__Written instruction__:
Which lines in the records below contain the word "Open"? Copy each one.

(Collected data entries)
>>>

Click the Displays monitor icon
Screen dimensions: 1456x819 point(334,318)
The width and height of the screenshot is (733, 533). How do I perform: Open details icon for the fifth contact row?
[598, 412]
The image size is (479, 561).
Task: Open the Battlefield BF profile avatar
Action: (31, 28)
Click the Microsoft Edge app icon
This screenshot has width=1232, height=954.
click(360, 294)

<<<

__Exercise result__:
The width and height of the screenshot is (733, 533). How do I perform: Open details icon for the fifth contact row?
Task: Open the Battlefield BF profile avatar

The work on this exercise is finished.